═════ Record excerpts

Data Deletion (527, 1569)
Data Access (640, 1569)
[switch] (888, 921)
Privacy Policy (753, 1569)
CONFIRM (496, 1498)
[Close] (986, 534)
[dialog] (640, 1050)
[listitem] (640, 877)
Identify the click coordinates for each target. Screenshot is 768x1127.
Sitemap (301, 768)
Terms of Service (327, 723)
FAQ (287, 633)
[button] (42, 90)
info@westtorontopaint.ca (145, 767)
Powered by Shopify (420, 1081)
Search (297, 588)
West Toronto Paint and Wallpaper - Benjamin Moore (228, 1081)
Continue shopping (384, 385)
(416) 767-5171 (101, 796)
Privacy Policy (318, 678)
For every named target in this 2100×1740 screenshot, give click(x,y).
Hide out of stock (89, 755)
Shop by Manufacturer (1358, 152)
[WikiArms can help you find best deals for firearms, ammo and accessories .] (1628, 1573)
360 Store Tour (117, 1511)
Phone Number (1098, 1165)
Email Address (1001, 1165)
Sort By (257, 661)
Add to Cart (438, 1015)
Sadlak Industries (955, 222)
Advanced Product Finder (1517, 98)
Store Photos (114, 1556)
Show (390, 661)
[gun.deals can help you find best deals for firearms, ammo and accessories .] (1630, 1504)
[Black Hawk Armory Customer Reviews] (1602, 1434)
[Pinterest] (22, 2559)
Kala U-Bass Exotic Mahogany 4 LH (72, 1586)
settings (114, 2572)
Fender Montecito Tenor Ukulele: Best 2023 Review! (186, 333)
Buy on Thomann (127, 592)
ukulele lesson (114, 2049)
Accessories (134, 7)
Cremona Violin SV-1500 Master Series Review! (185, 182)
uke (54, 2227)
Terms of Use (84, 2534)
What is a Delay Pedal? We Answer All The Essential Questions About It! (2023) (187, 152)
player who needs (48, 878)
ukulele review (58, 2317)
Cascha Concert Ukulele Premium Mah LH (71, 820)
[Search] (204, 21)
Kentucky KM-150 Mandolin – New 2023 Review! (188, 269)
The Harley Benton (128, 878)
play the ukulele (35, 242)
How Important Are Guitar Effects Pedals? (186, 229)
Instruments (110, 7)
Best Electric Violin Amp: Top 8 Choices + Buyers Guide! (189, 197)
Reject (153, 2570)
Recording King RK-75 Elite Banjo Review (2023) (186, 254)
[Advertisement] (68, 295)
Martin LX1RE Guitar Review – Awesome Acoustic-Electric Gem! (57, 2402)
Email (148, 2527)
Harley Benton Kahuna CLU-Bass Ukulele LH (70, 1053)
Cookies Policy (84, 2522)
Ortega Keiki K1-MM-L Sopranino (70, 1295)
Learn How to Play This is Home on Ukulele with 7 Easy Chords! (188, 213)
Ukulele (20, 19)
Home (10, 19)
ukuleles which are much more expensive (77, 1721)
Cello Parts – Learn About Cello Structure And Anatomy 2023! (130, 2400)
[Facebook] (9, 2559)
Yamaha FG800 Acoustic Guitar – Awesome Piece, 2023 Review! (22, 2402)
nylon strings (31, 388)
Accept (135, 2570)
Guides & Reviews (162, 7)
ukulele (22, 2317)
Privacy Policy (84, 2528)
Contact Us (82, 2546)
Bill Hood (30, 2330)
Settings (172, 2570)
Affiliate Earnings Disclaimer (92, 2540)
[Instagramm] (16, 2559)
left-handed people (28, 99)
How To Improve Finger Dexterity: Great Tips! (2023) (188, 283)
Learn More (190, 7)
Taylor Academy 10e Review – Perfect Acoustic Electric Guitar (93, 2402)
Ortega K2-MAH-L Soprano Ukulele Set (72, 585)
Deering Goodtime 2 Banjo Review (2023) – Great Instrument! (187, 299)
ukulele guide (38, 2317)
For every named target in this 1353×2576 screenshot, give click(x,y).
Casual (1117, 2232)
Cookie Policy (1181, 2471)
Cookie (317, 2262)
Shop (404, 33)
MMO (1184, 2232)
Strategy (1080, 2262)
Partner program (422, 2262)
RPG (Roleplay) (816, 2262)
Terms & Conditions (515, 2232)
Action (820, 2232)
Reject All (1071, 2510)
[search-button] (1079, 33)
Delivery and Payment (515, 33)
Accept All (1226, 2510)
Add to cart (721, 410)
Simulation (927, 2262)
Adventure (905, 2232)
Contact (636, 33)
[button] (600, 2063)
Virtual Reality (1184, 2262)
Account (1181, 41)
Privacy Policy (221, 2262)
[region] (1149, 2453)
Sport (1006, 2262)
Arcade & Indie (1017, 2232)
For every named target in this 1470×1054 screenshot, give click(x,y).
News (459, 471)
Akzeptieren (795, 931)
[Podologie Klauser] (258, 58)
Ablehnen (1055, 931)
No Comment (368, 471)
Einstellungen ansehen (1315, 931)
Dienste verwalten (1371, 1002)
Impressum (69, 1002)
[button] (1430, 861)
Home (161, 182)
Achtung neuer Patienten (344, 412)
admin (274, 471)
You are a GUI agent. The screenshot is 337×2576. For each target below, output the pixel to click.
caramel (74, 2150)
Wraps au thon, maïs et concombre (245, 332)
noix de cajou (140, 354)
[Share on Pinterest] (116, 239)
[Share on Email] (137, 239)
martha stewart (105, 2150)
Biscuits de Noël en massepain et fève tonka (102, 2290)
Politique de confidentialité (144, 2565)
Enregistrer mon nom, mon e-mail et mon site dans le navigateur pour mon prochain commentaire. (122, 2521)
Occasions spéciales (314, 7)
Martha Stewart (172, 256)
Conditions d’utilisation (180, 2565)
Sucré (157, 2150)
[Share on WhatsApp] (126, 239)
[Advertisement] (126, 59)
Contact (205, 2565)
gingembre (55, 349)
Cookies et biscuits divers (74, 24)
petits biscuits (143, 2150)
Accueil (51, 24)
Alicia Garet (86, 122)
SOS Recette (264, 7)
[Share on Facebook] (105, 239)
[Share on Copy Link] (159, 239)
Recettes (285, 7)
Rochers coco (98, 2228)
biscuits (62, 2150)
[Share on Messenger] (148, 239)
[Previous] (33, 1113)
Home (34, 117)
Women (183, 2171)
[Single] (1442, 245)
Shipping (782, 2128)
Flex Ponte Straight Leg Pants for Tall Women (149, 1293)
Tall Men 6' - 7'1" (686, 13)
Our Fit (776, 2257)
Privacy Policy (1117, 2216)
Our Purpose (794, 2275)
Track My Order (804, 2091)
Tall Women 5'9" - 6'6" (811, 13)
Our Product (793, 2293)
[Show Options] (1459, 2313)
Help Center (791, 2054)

══════════

● **What the task requires**
Repeat word for word the lines running from the line containing "Home (34, 117)" to the end of the entries above, inclusive.

● **Solution to this problem**
Home (34, 117)
Women (183, 2171)
[Single] (1442, 245)
Shipping (782, 2128)
Flex Ponte Straight Leg Pants for Tall Women (149, 1293)
Tall Men 6' - 7'1" (686, 13)
Our Fit (776, 2257)
Privacy Policy (1117, 2216)
Our Purpose (794, 2275)
Track My Order (804, 2091)
Tall Women 5'9" - 6'6" (811, 13)
Our Product (793, 2293)
[Show Options] (1459, 2313)
Help Center (791, 2054)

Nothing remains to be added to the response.